(Items from a dataset)
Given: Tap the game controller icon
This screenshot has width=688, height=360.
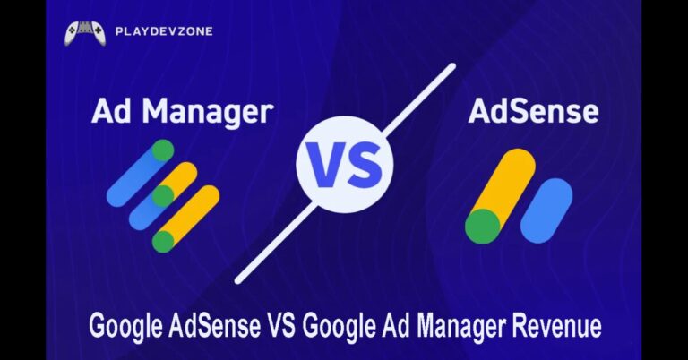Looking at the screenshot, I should pos(85,32).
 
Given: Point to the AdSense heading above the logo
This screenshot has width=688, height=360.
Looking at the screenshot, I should pos(521,113).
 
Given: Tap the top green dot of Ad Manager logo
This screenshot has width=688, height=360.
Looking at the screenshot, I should pos(163,150).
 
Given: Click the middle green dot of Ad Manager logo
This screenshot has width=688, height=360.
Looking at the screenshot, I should pos(163,195).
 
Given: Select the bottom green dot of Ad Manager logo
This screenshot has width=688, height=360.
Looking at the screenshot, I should pos(163,240).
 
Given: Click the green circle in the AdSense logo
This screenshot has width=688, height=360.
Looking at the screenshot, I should pos(484,227).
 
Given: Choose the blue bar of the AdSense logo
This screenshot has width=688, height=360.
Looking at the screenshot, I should pos(546,211).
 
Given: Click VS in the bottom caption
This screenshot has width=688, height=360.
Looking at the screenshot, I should pos(280,326).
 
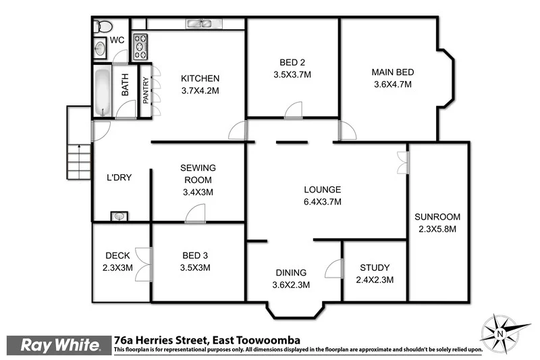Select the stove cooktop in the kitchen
(142, 47)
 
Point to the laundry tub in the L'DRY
(119, 216)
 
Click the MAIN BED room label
(392, 72)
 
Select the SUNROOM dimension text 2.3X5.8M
(437, 229)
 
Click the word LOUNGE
(322, 190)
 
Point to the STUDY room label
(375, 267)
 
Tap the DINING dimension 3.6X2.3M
(291, 284)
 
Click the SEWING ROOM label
(197, 174)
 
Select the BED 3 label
(196, 255)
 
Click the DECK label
(117, 255)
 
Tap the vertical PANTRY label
(145, 87)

### Your goal
Identify each line in the rows above that contains the string "Given" (case counts), and copy those lines out.

### Output below
Given: Tap the game controller icon
Given: Point to the AdSense heading above the logo
Given: Tap the top green dot of Ad Manager logo
Given: Click the middle green dot of Ad Manager logo
Given: Select the bottom green dot of Ad Manager logo
Given: Click the green circle in the AdSense logo
Given: Choose the blue bar of the AdSense logo
Given: Click VS in the bottom caption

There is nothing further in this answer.